Para Heathcote, por outro lado, o alarde de destreza não compensa a ideia inoportuna e infeliz: “Que algo possa ser feito não significa que deva ser feito”. O que o arquiteto considera intolerável, além de absurdo, é que a piscina se eleve sobre as moradias populares do bairro muito próximo de Vauxhall, agora em pleno processo de gentrificação acelerada, mas com suas credenciais de bairro operário, “degradado e desprovido de serviços e áreas verdes”, ainda muito visíveis. Heathcote considera “deplorável” que o lazer extravagante dos ricos seja exibido de maneira “impudica” em um ambiente urbano como esse, “onde os projetos urbanos ultracapitalistas patrocinados pela muito liberal prefeitura do distrito de Wandsworth coexistem com ilhotas de surpreendente miséria”.

A reluzente piscina é uma das joias da coroa do novo bairro de Nine Elms, uma região de cerca de 200 hectares entre as pontes de Lambeth e Chelsea, agora em pleno processo de transformação e que aspira se tornar, nos próximos anos, um distrito de negócios e uma área residencial de luxo. As incorporadoras planejam construir um total de 17.000 novas moradias na região, algumas delas tão exclusivas quanto as oferecidas pelo Embassy Gardens a um preço nunca inferior a meio milhão de libras (cerca de 3,6 milhões de reais) no caso dos apartamentos mais baratos.
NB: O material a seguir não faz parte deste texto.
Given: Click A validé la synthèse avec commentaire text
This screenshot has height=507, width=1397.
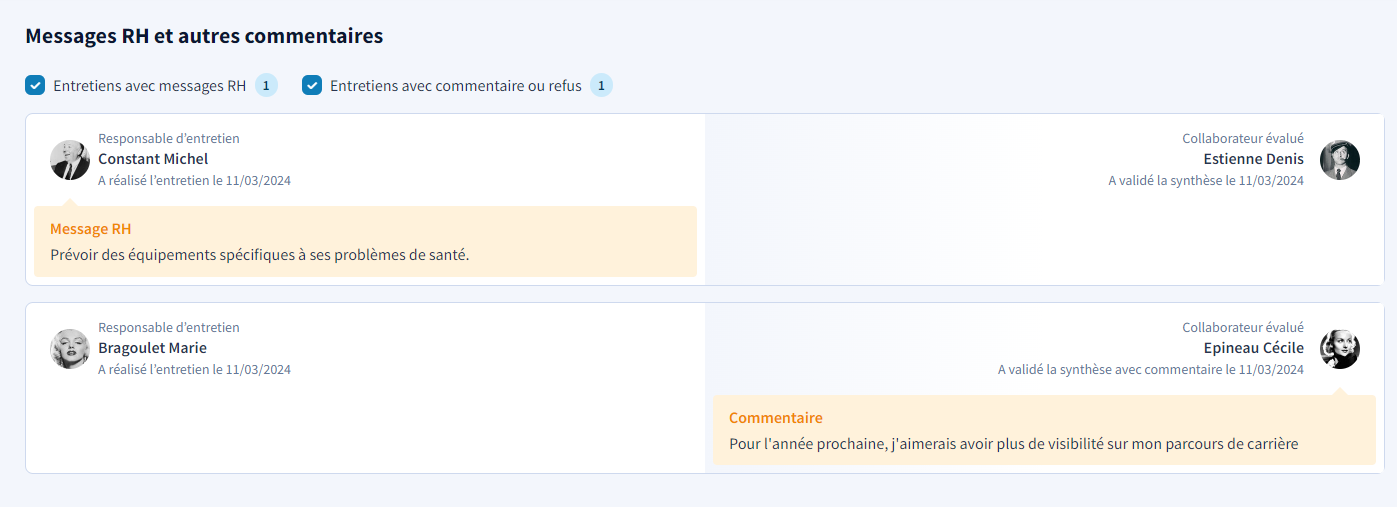Looking at the screenshot, I should (x=1151, y=370).
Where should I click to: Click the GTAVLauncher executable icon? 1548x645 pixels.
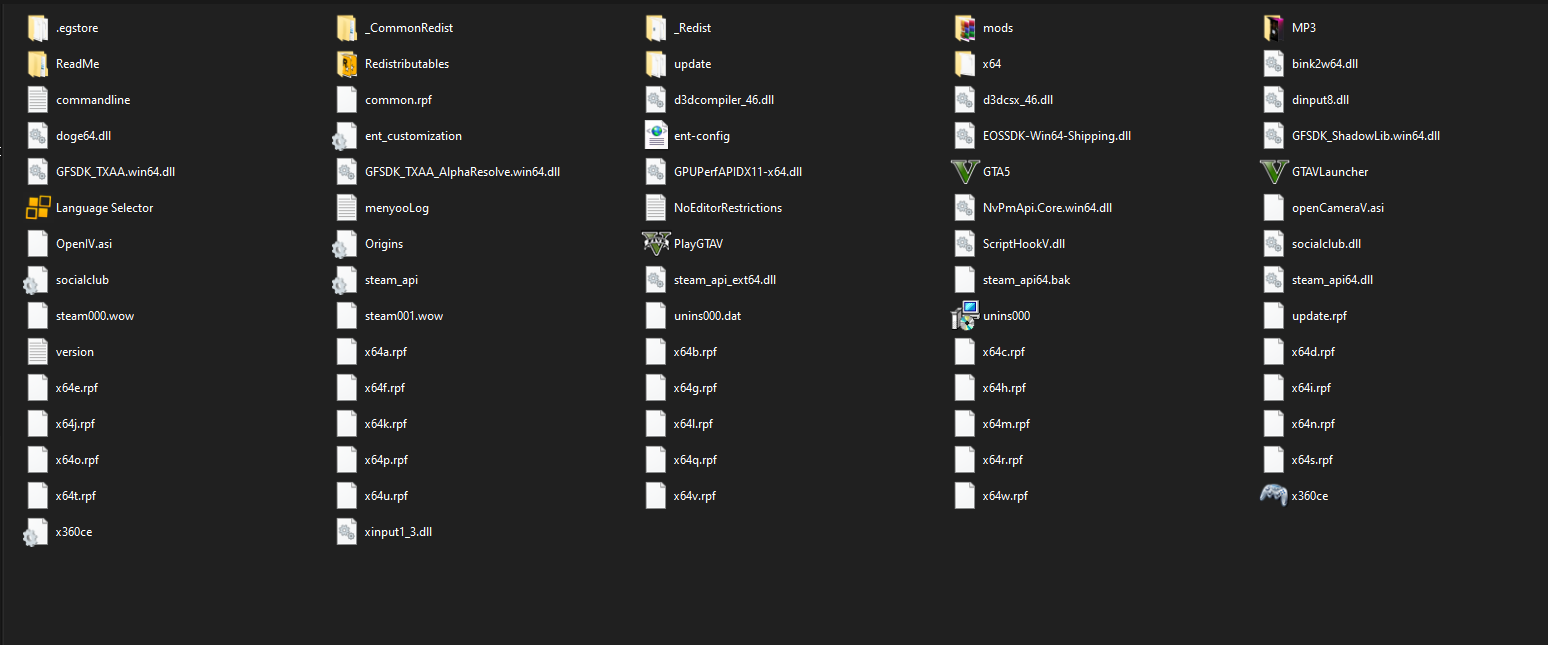tap(1273, 172)

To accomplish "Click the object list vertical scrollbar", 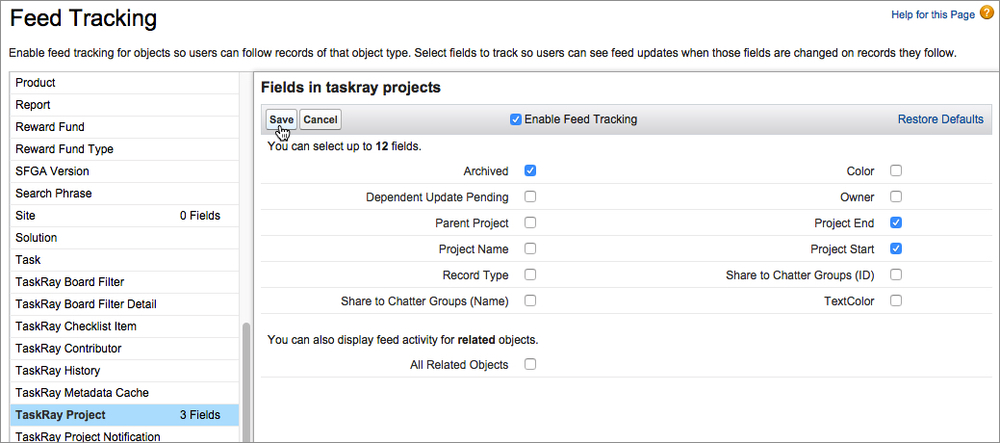I will [246, 382].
Heathcote não foi a única voz autorizada a criticar esse novo empreendimento imobiliário. O jornalista e escritor Cyril Richert, por exemplo, recorreu a uma munição de grosso calibre descrevendo Nine Elms como “o paraíso da arrogância e da autoindulgência”. Para Richert, a maioria dos londrinos já está resignada diante da ideia de que a Londres do futuro “está sendo construída de costas para seus habitantes, em um exercício cínico e desleal de apartheid social, para que milionários e turistas desfrutem e o comum dos mortais inveje e padeça”. Richert nem sequer encontra um atrativo especial no fato de que a região está prestes a se tornar um parque arquitetônico de envergadura mundial, com edifícios a cargo de luminares como Norman Foster ou Richard Rogers: “O bairro precisava de um urbanismo responsável e em escala humana, não se tornar um marco zero de um ataque de megalomania e arquitetura troféu”.